Vicente Verdú
Un estado demasiado actual y común de lo social es el cansancio. Prácticamente todo el mundo se encuentra cansado o se declara exhausto. Sin importar la edad e incluso la clase social los trabajos distintos y las obligaciones incomparables, el cansancio impregna a la masa social como un pesado carácter del tiempo y sin que, además, la causa pueda atribuirse a una faena desaforada o a un exceso de autoauscultación. Bajo una u otra explicación, la fatiga se alza como la estampa general y como la forma universal de la queja.
Ni una bandera, ni una utopía. El ideal contemporáneo se concreta en descansar y la constelación de sus modelos adyacentes, desde el no hacer nada al yoga, desde la calma absoluta a la dejación, el relax o la indolencia. Marcharse lejos a descansar se ha hecho sinónimo del adiós a todo esto porque “esto” se ha vuelto sinónimo de la condena al agotamiento.
¿Nos agota el trabajo, la familia, el transporte y sólo hallamos reposo tras la fuga? Más o menos se vive tácitamente en esta fe. El sistema nos quita vida mediante la succión de fuerzas y sólo el no hacer, no estar aquí, no vivir en la implicación común, consigue devolvernos fuerzas.
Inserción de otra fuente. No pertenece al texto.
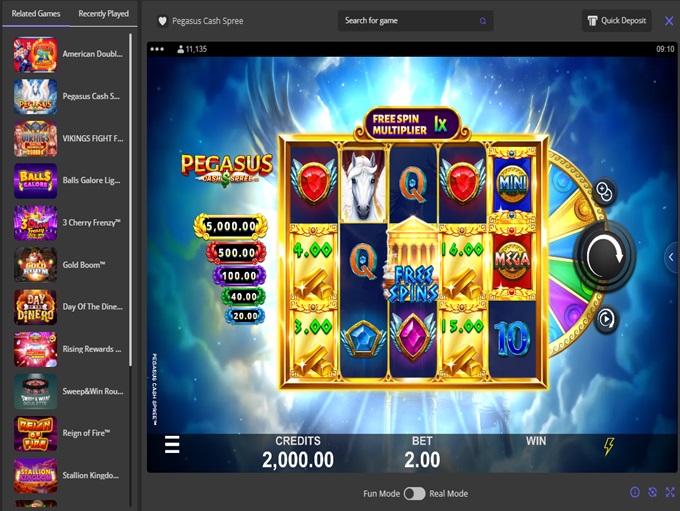Screen dimensions: 680x511
Task: Open the game hamburger menu
Action: click(172, 445)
Muy lejos de que el trabajo contribuya poderosamente a constituirnos la identidad, como antes se creía, el trabajo funciona hoy con un efecto de demolición. Nos muelen en el empleo, nos sacan el jugo, nos agotan. El ego huye para identificarse hacia un espacio ajeno al presente mundo laboral, hacia otros mundos exóticos accesibles mediante el low cost, la segunda residencia en Torrevieja o los sueños del bricolaje. Irse de aquí, de esta factoría de estrés, se ha convertido en el deseo de millones. Representa el gran deseo de la sociedad sobre ella misma: deshacerse de su contenido como forma de acabar con su fastidio.